I’m writing this in a deckchair, watching the sun rise over a beach. I’d like to say ‘beside the seaside’, but the coast is actually 130 miles north of here, because this is what was once the Aral Sea.
Fifty years ago the Uzbekistan town of Moynaq was home to nearly 1,000 fishermen, whose catches ran to several million tonnes of pike, bream, roach and sturgeon a year. Then the Soviet government decided to use the Amu Darya river the ancient Oxus flowing down from the Pamirs to irrigate the Kyzylkum Desert to grow cotton. The works were truly massive: they took so much water that the Amu Darya, once one of Asia’s greatest rivers, now just peters out in the desert. Deprived of its main water source, the Aral Sea has shrunk to less than a sixth its original size. Worse still, what’s left of it is 1,000 times more salty nothing can survive in it. Moynaq today is a moribund place, a forgotten victim of the world’s worst ever man-made ecological disaster. Rusty fishing boats lie beached on the old shoreline. The sand is studded with seashells. The town sign has a big fish on it. But the sea and its fish are gone.
I’ve been travelling for more than a month now, and as everyone predicted I’ve been bowled over by the kindness of people in the Caucasus and Central Asia. Starting in Georgia’s capital Tbilisi, I made the most of the late spring and went up into the Azerbaijan Caucasus, where shepherds were driving sheep, goats and cattle, often thousands at a time, up to their mountain pastures. The Caucasus come alive in June. Birds, animals, insects and people are feverishly taking advantage of the warmth, and you never know who you’re going to meet around the corner.

● **TASK SET**
1. Decide whether each statement agrees with the Aral Sea text, answering yes or no and quoting the words of the text that settle it.
(a) The present coast lies 130 miles north of where the writer is sitting.
(b) The Aral Sea has shrunk to roughly half its original size.
(c) The writer's journey started in Tbilisi.
2. Rewrite the stretch of the Aral Sea text from "I’m writing this" through "the Aral Sea.", substituting "hammock" for "deckchair".

● **SOURCE EXCERPT**
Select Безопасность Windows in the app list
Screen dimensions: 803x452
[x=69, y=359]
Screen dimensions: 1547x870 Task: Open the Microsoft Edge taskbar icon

● **RESPONSE LIST**
1.
(a) Yes: "the coast is actually 130 miles north of here"
(b) No: "the Aral Sea has shrunk to less than a sixth its original size"
(c) Yes: "Starting in Georgia’s capital Tbilisi"

2.
I’m writing this in a hammock, watching the sun rise over a beach. I’d like to say ‘beside the seaside’, but the coast is actually 130 miles north of here, because this is what was once the Aral Sea.